Spencer, the Democrats block free trade agreements:

"The Central American Free Trade Agreement, which was such a high priority for the Bush administration that the president personally lobbied Congressional Republicans on the issue Wednesday, passed the House by two votes.

Those two votes came from members who can best be described as "Bush Democrats."

The final vote on CAFTA was 217-215 in favor of the deal, the closest margin possible -- as a tie vote would have prevented approval.

Of the 217 supporters of the bill, 202 were Republicans and 15 were Democrats.

Of the 215 opponents of the bill, 187 were Democrats, 27 were Republicans and one was an independent, Vermont's Bernie Sanders."

(Republicans in roman; Democrats in italic; Independents underlined)

H R 3045 RECORDED VOTE 28-Jul-2005 12:03 AM
QUESTION: On Passage
BILL TITLE: Dominican Republic-Central America-United States Free Trade Agreement Implementation Act

Ayes Noes PRES NV
Republican 202 27 2
Democratic 15 187
Independent 1
TOTALS 217 215 2

Douglass Holmes writes:

Both parties have their issues. In 1993, the US House was still controlled by Democrats. NAFTA passed, but 156 Democrats voted against it. 102 Democrats voted for it. 132 Republicans voted for NAFTA, while 43 voted against it. In the Senate, 27 Democrats voted for it, 28 against.

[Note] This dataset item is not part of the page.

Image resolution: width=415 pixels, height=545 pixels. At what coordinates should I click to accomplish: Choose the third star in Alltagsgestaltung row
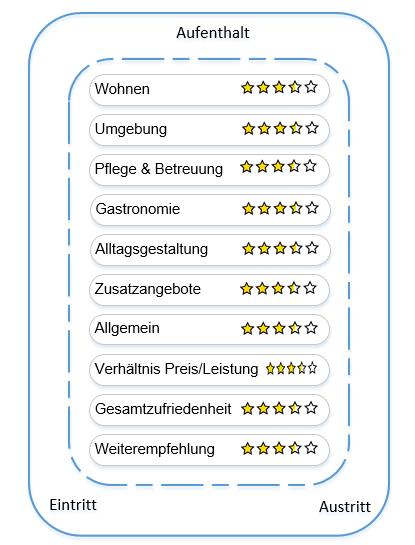pyautogui.click(x=280, y=249)
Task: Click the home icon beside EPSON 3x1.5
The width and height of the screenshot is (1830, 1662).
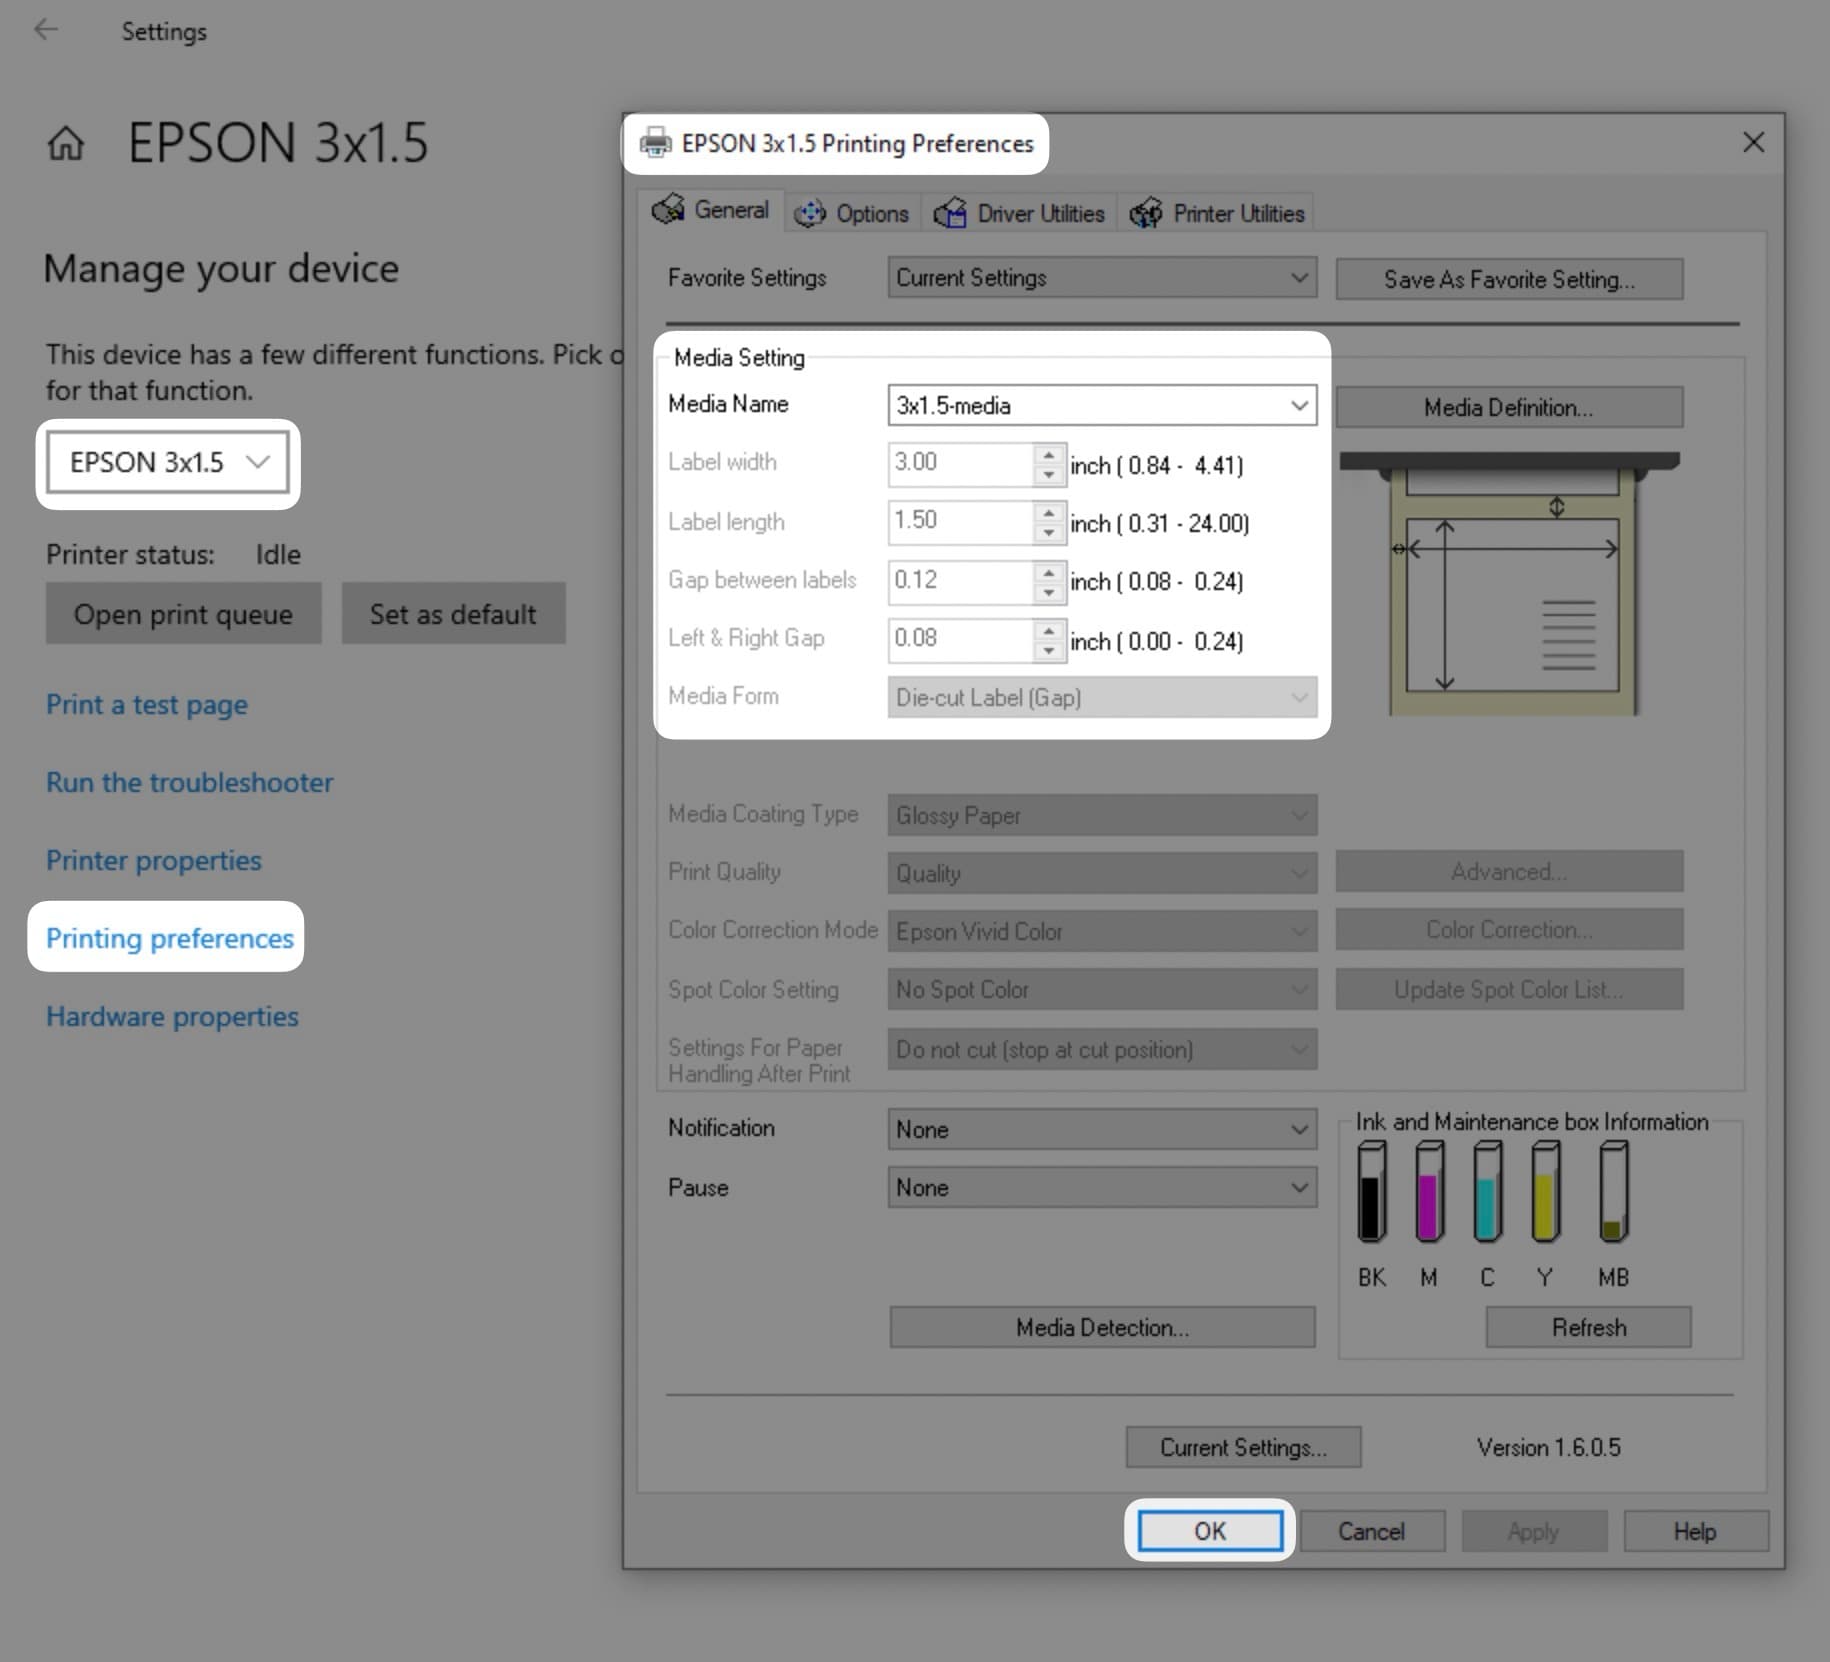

Republicans voted for it 34 to 10 all (figures from Bill Clinton lobbied heavily for it. I had to admire him for it because I didn't think the benefits would appear so quickly and Clinton was going against his base. But our economy BOOMED. Then we got a Republican president who imposed tariffs on steel. It is ironic that Bill Clinton's wife wants to renegotiate the agreement that helped make her husband's presidency such a success.

There is an old Vulcan saying: Only Bill Clinton could get NAFTA passed. Or was that something about Nixon and China?

fling93 writes:

Given Obama's winning personality, and Hillary's divisiveness, I'm fairly confident that Hillary would do less harm. She may want moderately worse policies, but she'd have a lot more trouble getting others to go along with her.

I might buy that argument if we had a Republican-controlled Congress, but we don't. I think she'll have a little more trouble, not a lot more. And the policies she'll be able to get enacted will be a lot worse, not a little.

Holly writes:

I think Hilery might stand in the way of free trade especially with our negative relationships with countries we are at odds with. Hilery profiles!